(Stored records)

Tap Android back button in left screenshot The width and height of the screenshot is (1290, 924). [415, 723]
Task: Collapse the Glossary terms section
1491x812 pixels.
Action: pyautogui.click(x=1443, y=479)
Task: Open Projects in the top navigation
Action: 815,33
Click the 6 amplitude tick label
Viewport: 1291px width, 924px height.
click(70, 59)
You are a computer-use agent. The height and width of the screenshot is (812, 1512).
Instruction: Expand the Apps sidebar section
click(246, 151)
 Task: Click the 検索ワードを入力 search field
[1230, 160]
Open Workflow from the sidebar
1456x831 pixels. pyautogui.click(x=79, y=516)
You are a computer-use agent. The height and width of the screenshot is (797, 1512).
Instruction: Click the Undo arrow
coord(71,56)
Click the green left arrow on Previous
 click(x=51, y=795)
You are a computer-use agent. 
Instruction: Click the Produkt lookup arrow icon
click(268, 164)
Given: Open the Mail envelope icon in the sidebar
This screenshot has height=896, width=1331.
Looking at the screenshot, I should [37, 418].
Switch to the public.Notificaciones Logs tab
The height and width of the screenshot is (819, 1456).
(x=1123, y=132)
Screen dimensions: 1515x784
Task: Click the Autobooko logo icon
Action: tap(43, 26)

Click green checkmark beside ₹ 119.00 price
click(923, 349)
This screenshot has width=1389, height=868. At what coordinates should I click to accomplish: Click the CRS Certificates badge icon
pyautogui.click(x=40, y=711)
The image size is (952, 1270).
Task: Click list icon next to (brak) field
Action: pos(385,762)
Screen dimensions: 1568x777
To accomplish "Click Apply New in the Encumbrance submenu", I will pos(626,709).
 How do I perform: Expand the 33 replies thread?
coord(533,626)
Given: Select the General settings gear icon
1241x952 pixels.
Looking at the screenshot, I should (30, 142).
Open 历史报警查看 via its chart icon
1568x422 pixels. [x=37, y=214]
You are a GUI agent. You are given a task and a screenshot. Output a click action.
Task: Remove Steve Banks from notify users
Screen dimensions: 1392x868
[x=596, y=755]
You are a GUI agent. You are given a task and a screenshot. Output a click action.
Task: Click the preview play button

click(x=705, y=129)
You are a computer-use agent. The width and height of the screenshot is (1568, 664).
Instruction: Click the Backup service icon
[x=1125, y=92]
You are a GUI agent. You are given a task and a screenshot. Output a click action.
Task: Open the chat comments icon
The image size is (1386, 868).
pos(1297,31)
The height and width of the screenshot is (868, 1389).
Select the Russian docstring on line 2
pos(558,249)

■ Work to complete
Only lines that contain "computer" are needed, so copy each of them from the data.

■ Task output
You are a computer-use agent. The height and width of the screenshot is (812, 1512).
You are a computer-use agent. The height and width of the screenshot is (797, 1512).
You are a computer-use agent. 
You are a computer-use agent. The width and height of the screenshot is (1568, 664).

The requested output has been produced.